Carmen Maher said she started gardening with the “prompting of a few friends that are more interested in gardening. (We) are mostly focused on shortening the supply chain, both for food security and for environmental reasons, cutting down on packaging and shipping. I’ll also say being broke, being able to grow our own food looked especially attractive.”
O’Brien said gardening during the lockdown is building “community action in general, good community erupting, Facebook groups full of wholesome information and people being really kind.”
“For the past year I’ve had a little breathing problem, so I haven’t been able to work this up like I normally do, but I can do a little bit at a time, then I’ll rest up and start back again,” Jesse Taylor said.
“It’s a lot of fun. I like watching things grow. I actually ate tomatoes and bell peppers from back here last week. Actually, right now I got a tomato, I’ll probably cut it up for a salad. I have different stuff — bell peppers, peas, okra, mustard green, full of parsley. All the stuff is stronger than what you buy in the store, it’s more potent. And that’s about it. I like my green onions. My green onions are more potent than the ones you buy in the store — those have no taste to them. Green onions and my parsley, I’d more rather use my own, because I can get a taste from it when I cook.
“I’ll be back here more often now that I’m not going out. I used to live in the Magnolia Project and I used to like to plant stuff there, and I used to say, ‘If I ever get my own house, I’ll do me a little garden,’ which I did. I think I just always liked watching stuff grow.”
“I expanded just now because COVID happened,” Rush Jagoe said.
“So, all of a sudden we realized we were going on lockdown, and none of my neighbors or me had any work, and my landlord had all these garden beds he hadn’t been planting in the last few years, so it seemed pretty obvious to just approach the landlord and see if we could get some soil put in these beds and get a garden planted. I love eating okra.

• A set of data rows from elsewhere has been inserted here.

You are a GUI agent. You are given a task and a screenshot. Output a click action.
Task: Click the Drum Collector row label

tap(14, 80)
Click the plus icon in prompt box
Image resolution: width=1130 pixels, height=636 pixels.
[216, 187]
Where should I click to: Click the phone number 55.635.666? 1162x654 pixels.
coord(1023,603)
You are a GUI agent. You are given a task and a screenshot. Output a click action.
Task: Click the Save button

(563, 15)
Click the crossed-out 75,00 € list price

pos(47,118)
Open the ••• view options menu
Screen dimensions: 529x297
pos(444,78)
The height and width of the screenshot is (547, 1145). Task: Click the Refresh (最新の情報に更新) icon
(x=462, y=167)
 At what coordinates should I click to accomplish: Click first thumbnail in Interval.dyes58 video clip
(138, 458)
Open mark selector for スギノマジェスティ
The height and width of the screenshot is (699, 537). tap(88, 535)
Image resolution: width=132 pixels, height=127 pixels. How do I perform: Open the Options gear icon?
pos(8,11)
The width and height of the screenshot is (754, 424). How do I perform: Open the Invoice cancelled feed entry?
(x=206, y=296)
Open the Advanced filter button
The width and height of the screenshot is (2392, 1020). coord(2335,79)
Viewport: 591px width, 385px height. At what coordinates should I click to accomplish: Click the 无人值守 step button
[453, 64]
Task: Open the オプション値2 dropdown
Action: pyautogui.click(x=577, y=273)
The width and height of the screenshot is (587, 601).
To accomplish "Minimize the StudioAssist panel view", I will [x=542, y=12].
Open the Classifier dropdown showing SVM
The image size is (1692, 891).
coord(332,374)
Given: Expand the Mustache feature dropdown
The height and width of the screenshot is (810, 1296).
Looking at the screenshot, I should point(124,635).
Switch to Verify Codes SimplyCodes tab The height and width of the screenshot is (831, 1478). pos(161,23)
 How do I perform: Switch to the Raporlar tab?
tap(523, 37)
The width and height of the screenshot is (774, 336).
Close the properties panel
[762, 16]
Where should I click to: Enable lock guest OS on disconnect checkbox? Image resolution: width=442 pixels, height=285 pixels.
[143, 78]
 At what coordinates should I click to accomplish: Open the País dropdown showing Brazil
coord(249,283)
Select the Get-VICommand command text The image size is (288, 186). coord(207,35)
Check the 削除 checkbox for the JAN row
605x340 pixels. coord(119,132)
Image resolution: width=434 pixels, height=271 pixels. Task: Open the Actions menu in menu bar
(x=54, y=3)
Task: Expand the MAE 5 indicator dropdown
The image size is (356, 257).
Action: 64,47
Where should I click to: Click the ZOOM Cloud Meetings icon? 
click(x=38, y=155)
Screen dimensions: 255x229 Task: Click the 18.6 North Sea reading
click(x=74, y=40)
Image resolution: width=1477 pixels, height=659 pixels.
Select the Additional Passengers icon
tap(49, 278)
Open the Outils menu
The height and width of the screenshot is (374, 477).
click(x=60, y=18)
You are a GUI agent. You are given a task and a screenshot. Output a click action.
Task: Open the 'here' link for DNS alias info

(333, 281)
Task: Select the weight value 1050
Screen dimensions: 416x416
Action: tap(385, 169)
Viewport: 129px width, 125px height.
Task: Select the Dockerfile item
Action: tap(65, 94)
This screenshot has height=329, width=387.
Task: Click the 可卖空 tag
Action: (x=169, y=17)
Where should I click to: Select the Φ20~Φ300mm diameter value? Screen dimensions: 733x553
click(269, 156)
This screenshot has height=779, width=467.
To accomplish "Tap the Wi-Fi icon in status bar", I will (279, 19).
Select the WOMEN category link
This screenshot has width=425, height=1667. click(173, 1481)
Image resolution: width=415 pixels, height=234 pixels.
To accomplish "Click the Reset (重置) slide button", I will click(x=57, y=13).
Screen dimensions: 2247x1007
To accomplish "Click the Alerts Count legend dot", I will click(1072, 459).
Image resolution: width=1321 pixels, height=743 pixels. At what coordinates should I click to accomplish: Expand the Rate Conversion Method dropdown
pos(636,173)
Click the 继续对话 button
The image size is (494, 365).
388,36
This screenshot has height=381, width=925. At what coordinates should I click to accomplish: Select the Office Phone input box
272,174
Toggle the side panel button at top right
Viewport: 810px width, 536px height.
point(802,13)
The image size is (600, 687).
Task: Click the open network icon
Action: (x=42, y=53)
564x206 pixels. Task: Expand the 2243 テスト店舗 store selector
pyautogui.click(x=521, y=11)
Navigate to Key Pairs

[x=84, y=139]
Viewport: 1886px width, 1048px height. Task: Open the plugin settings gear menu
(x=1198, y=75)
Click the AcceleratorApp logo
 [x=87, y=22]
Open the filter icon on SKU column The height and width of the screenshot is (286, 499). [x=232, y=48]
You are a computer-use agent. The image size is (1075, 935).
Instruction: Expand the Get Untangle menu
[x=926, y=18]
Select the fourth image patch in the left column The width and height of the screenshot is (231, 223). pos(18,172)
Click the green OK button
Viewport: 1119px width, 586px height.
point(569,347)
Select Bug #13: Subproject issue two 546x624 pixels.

“Right now there is a lot growing in this garden: two types of okra, both known for getting 5 or 6 inches long and staying tender; a lot of varieties of beans; quite a few of peppers; a lot of jalapeño; cayenne; shishito; because I love all of them. I wound up picking up a few other pepper starts from nurseries around town — New Mexico Big Jim, habanada, and I’ve got tomatillo, a bed of greens, collard greens, Lagos spinach. Got a lot of amaranth, cucumbers, lot of herbs, tons of basil, purple basil, tulsi, two types of Italian basil, pápalo, two types of oregano, two types of thyme. And then I’m aways just seeding radishes for ground cover until I get some mulch in this garden.
“I like growing food a lot, and I like growing food for people around me and with people around me. But I also really like growing flowers. In the past, I’ve enjoyed buying a lot of food from my friends who are farmers and growing herbs myself. With all of the uncertainty due to COVID, I wanted to plant a garden that could feed a lot of people.”
“I put this garden in when I moved here to this house in 2014, before I was real busy with work and school. But with the lockdown, I have a lot more time to have more intention. It’s really therapeutic. Every morning I make my coffee and come out here and check on everybody and take care of things as I can. I’m propagating a lot of my own seeds now, when before I would have gone and bought seedlings.
“I love it, especially for the greens. They go year-round and they’re expensive in the store, and these taste better. So everything that’s going now, the tomatoes and other things, are just icing on the cake.”